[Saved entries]
__________

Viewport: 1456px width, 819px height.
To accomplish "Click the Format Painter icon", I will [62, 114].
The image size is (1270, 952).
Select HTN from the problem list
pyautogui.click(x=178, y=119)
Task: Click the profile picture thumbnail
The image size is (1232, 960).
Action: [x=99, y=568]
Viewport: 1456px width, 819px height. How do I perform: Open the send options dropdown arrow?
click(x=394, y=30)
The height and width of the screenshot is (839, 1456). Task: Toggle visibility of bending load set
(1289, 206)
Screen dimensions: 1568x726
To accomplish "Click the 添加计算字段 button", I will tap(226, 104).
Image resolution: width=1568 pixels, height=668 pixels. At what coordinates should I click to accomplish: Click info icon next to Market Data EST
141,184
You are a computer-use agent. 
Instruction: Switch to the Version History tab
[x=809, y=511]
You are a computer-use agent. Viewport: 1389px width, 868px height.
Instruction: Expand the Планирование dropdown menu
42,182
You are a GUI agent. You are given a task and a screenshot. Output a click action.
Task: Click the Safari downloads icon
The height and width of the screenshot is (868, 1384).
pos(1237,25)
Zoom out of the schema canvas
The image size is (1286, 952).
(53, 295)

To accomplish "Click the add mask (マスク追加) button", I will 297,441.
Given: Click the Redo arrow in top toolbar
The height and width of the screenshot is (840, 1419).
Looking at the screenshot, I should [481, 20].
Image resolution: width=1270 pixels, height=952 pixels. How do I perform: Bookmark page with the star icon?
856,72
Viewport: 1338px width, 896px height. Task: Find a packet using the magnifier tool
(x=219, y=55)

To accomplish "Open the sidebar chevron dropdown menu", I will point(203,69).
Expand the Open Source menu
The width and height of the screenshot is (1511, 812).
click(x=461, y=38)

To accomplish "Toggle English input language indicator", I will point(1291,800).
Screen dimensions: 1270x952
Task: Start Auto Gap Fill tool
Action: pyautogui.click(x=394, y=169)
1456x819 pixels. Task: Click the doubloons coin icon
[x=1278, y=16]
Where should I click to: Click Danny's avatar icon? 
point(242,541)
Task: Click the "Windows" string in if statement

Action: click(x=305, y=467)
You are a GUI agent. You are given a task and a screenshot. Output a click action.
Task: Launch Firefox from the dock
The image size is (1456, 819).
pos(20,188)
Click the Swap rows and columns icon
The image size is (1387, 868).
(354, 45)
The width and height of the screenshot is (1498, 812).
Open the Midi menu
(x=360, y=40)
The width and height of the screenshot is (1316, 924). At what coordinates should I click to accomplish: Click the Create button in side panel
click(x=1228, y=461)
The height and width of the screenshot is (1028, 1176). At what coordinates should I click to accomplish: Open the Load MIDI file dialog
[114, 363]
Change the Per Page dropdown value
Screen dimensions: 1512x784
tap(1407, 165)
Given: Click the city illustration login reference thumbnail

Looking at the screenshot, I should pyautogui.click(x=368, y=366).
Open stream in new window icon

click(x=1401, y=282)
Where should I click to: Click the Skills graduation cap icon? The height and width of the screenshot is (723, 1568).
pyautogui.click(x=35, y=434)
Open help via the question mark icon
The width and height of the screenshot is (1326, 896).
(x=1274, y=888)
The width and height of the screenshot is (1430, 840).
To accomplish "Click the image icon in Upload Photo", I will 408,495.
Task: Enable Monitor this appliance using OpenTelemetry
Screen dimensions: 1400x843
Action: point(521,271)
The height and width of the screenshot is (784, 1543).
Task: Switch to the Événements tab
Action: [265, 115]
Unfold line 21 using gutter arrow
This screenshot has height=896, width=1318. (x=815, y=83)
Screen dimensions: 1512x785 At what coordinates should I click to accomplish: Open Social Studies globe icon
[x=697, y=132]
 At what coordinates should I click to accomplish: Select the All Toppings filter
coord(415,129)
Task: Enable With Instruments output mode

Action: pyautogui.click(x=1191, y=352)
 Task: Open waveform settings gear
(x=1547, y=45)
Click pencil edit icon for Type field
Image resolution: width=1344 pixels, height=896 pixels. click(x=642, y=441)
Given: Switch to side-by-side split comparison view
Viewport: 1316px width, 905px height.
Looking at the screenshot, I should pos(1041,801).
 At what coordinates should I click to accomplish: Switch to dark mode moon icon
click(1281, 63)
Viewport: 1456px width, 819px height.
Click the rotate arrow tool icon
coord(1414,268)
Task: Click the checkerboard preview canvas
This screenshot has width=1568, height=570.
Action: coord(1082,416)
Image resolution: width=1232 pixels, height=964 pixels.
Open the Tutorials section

__________

Provide a verbatim copy of all the entries.

Viewport: 1456px width, 819px height.
To accomplish "Click the Format Painter icon", I will [62, 114].
The image size is (1270, 952).
Select HTN from the problem list
pyautogui.click(x=178, y=119)
Task: Click the profile picture thumbnail
The image size is (1232, 960).
Action: [x=99, y=568]
Viewport: 1456px width, 819px height. How do I perform: Open the send options dropdown arrow?
click(x=394, y=30)
The height and width of the screenshot is (839, 1456). Task: Toggle visibility of bending load set
(1289, 206)
Screen dimensions: 1568x726
To accomplish "Click the 添加计算字段 button", I will tap(226, 104).
Image resolution: width=1568 pixels, height=668 pixels. At what coordinates should I click to accomplish: Click info icon next to Market Data EST
141,184
You are a computer-use agent. 
Instruction: Switch to the Version History tab
[x=809, y=511]
You are a computer-use agent. Viewport: 1389px width, 868px height.
Instruction: Expand the Планирование dropdown menu
42,182
You are a GUI agent. You are given a task and a screenshot. Output a click action.
Task: Click the Safari downloads icon
The height and width of the screenshot is (868, 1384).
pos(1237,25)
Zoom out of the schema canvas
The image size is (1286, 952).
(53, 295)

To accomplish "Click the add mask (マスク追加) button", I will 297,441.
Given: Click the Redo arrow in top toolbar
The height and width of the screenshot is (840, 1419).
Looking at the screenshot, I should [481, 20].
Image resolution: width=1270 pixels, height=952 pixels. How do I perform: Bookmark page with the star icon?
856,72
Viewport: 1338px width, 896px height. Task: Find a packet using the magnifier tool
(x=219, y=55)

To accomplish "Open the sidebar chevron dropdown menu", I will point(203,69).
Expand the Open Source menu
The width and height of the screenshot is (1511, 812).
click(x=461, y=38)

To accomplish "Toggle English input language indicator", I will point(1291,800).
Screen dimensions: 1270x952
Task: Start Auto Gap Fill tool
Action: pyautogui.click(x=394, y=169)
1456x819 pixels. Task: Click the doubloons coin icon
[x=1278, y=16]
Where should I click to: Click Danny's avatar icon? 
point(242,541)
Task: Click the "Windows" string in if statement

Action: click(x=305, y=467)
You are a GUI agent. You are given a task and a screenshot. Output a click action.
Task: Launch Firefox from the dock
The image size is (1456, 819).
pos(20,188)
Click the Swap rows and columns icon
The image size is (1387, 868).
(354, 45)
The width and height of the screenshot is (1498, 812).
Open the Midi menu
(x=360, y=40)
The width and height of the screenshot is (1316, 924). At what coordinates should I click to accomplish: Click the Create button in side panel
click(x=1228, y=461)
The height and width of the screenshot is (1028, 1176). At what coordinates should I click to accomplish: Open the Load MIDI file dialog
[114, 363]
Change the Per Page dropdown value
Screen dimensions: 1512x784
tap(1407, 165)
Given: Click the city illustration login reference thumbnail

Looking at the screenshot, I should pyautogui.click(x=368, y=366).
Open stream in new window icon

click(x=1401, y=282)
Where should I click to: Click the Skills graduation cap icon? The height and width of the screenshot is (723, 1568).
pyautogui.click(x=35, y=434)
Open help via the question mark icon
The width and height of the screenshot is (1326, 896).
(x=1274, y=888)
The width and height of the screenshot is (1430, 840).
To accomplish "Click the image icon in Upload Photo", I will 408,495.
Task: Enable Monitor this appliance using OpenTelemetry
Screen dimensions: 1400x843
Action: point(521,271)
The height and width of the screenshot is (784, 1543).
Task: Switch to the Événements tab
Action: [265, 115]
Unfold line 21 using gutter arrow
This screenshot has height=896, width=1318. (x=815, y=83)
Screen dimensions: 1512x785 At what coordinates should I click to accomplish: Open Social Studies globe icon
[x=697, y=132]
 At what coordinates should I click to accomplish: Select the All Toppings filter
coord(415,129)
Task: Enable With Instruments output mode

Action: pyautogui.click(x=1191, y=352)
 Task: Open waveform settings gear
(x=1547, y=45)
Click pencil edit icon for Type field
Image resolution: width=1344 pixels, height=896 pixels. click(x=642, y=441)
Given: Switch to side-by-side split comparison view
Viewport: 1316px width, 905px height.
Looking at the screenshot, I should pos(1041,801).
 At what coordinates should I click to accomplish: Switch to dark mode moon icon
click(1281, 63)
Viewport: 1456px width, 819px height.
Click the rotate arrow tool icon
coord(1414,268)
Task: Click the checkerboard preview canvas
This screenshot has width=1568, height=570.
Action: coord(1082,416)
Image resolution: width=1232 pixels, height=964 pixels.
Open the Tutorials section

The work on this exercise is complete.